Where the paint has stood for two or three years and one coat is to be given over a shade similar to the one already on the building, the surface should be thoroughly cleaned with a wire brush or broom, then thoroughly dusted. It is sometimes necessary to wash the surface with sponge and water to remove the smoke and dirt, which otherwise will work up through the paint, changing the color and making un-uniform shades. It is almost impossible to brush dirt streaks out and the only way to get the work in condition for painting is to first wash the surface with water. Allow time for the surface to dry, then, if the wear of the paint is found to be uniform, one coat mixed to a good consistency with a full oil reduction and sufficient turpentine to assist the working will make a satisfactory job. If, however, upon examination the paint is found to be weather-beaten or wearng off in spots on the exposed parts, the building will have to be touched up on these exposed portions and a coat of paint applied to the entire surface to even it up; otherwise it will be spotted when the paint has dried out, making an unsatisfactory job.
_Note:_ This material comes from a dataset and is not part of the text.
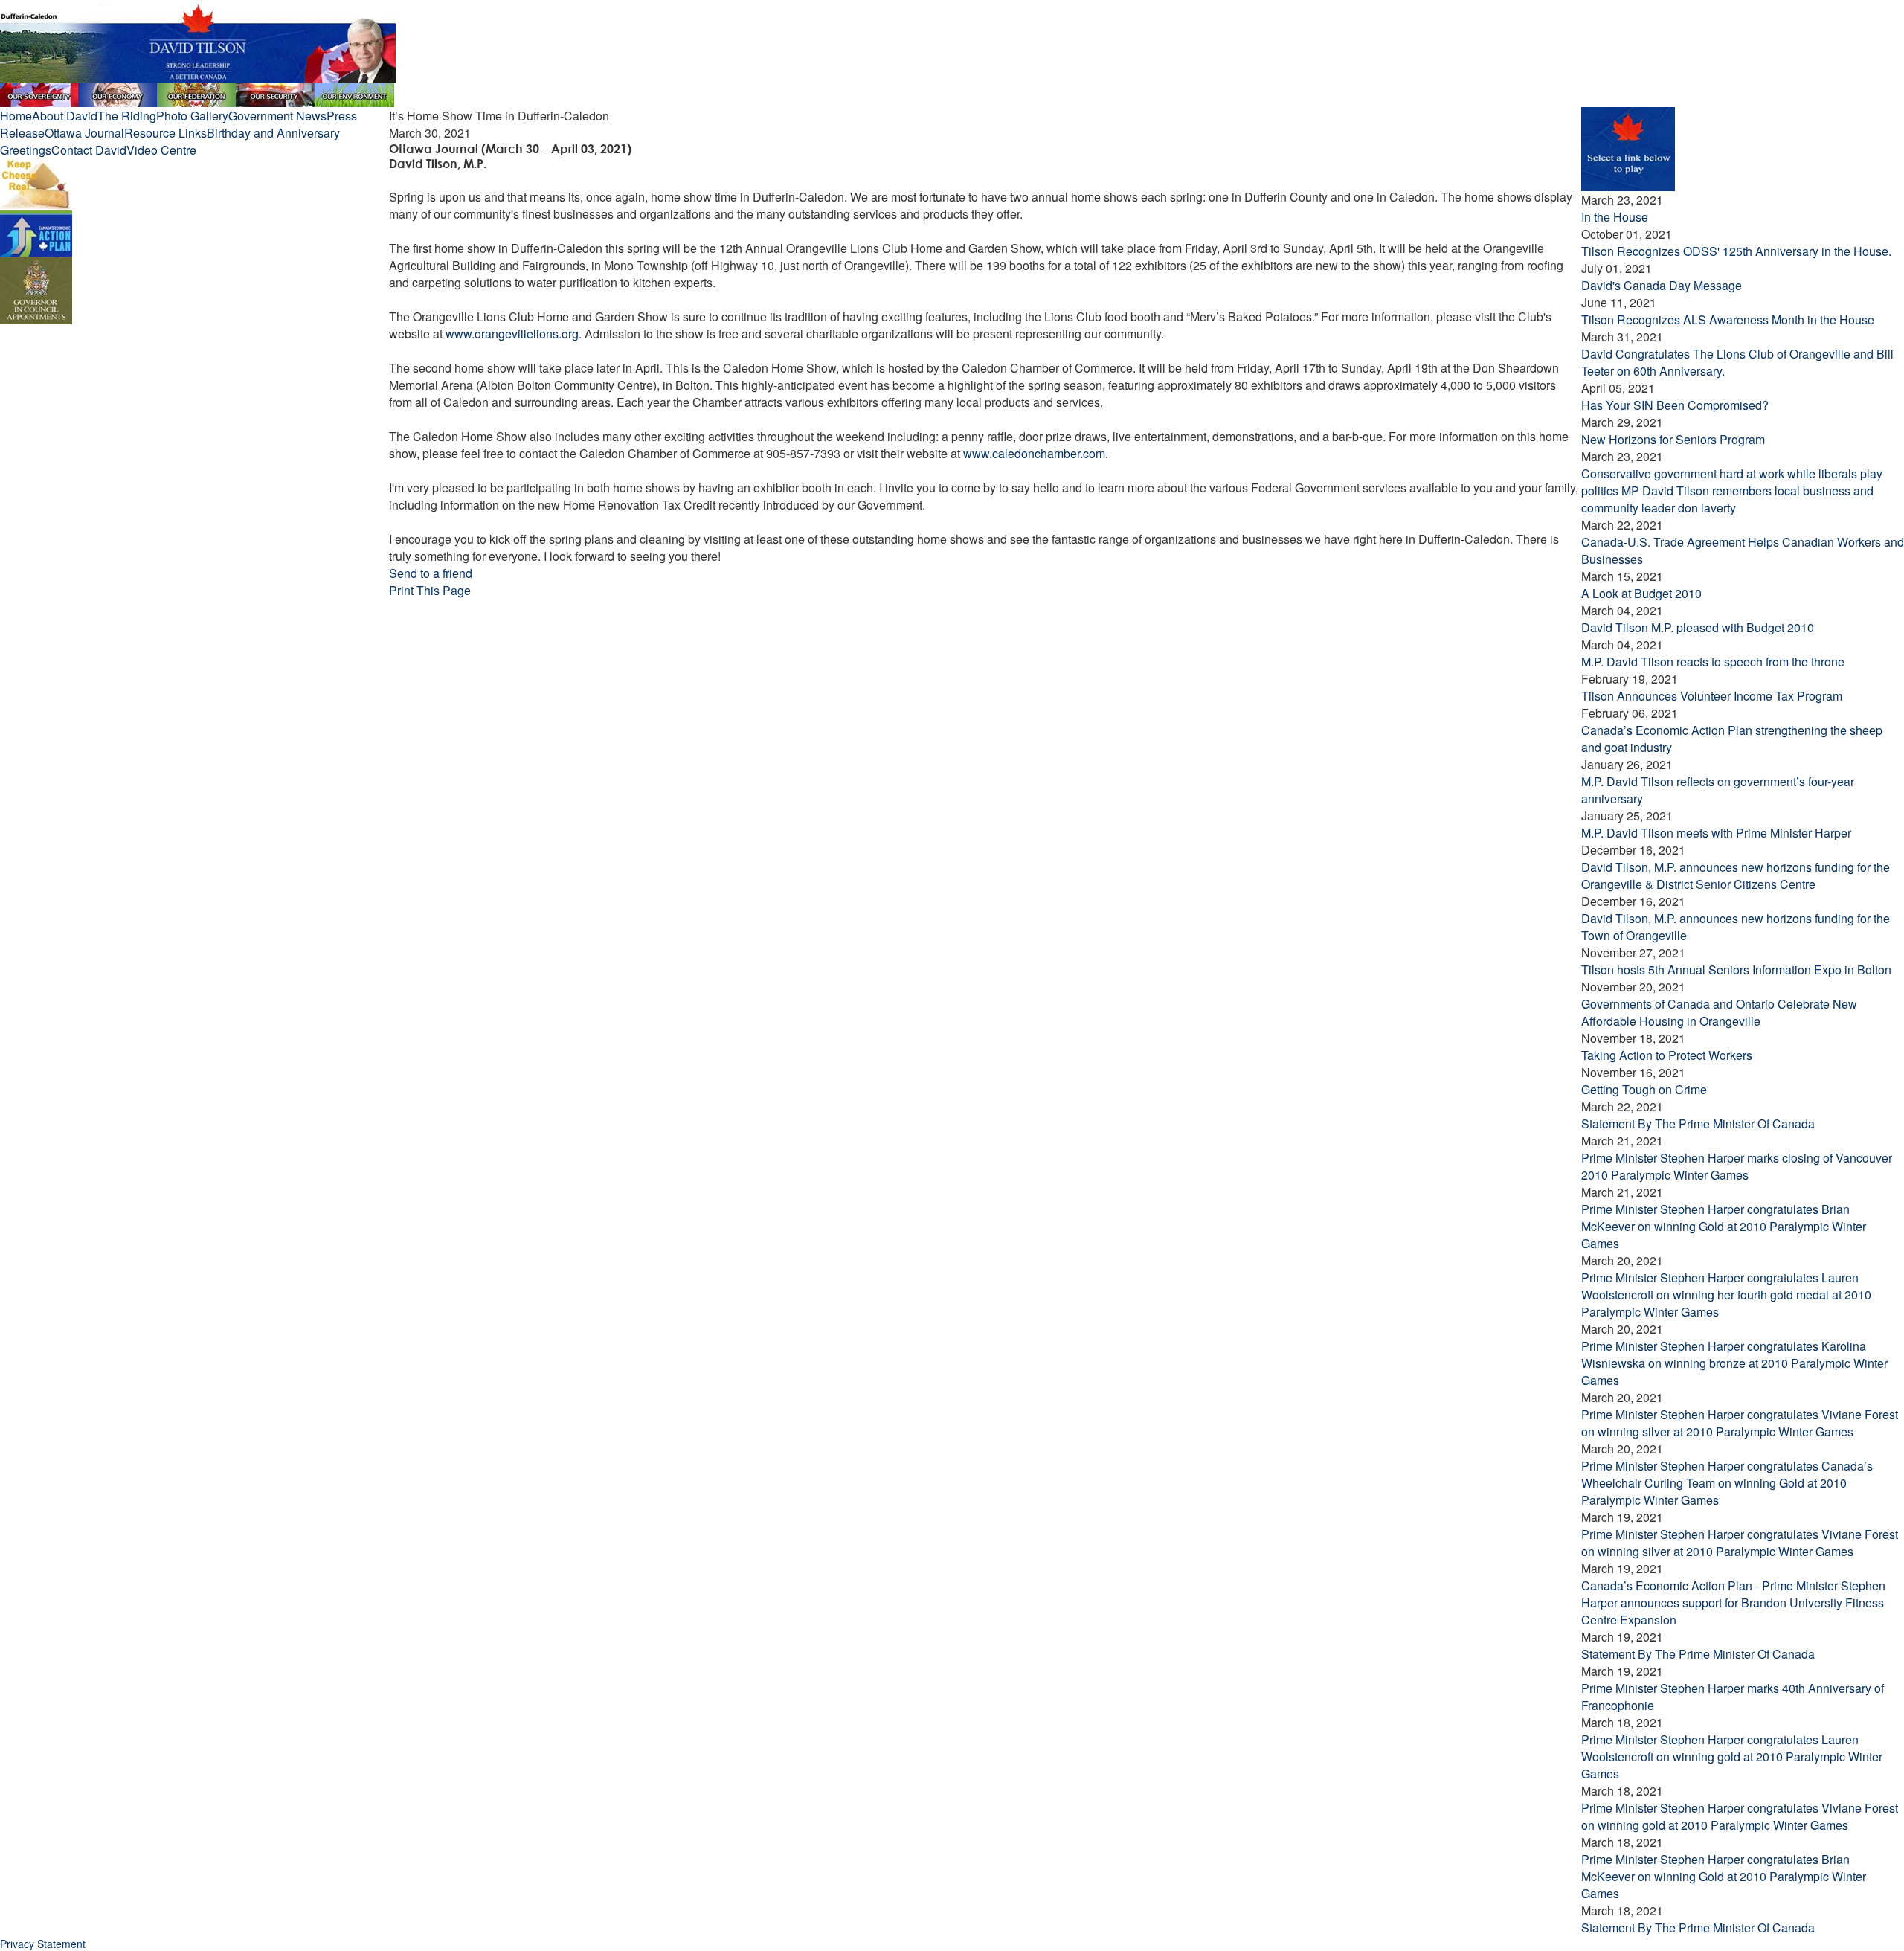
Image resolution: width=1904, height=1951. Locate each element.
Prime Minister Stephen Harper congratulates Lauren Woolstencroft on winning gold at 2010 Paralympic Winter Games (1731, 1756)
If the paint has not worn down to the wood and is only worn off to the undercoats which are solid, mix the paint with half turpentine and half oil, go over the exposed portions of the building with a smooth, even coat, and as soon as hard dry give the entire surface a coat of paint mixed to a good heavy consistency, as before directed. The paint should dry out even, thus making satisfactory work.

As all portions of a building do not have uniform exposure, it is very hard to find a surface where one coat will produce satisfactory work over the entire building. On the most severely exposed parts of a building, the paint will naturally show more wear than on the protected parts and these exposed parts will need to be touched up or painted over to even them up with the less exposed portions.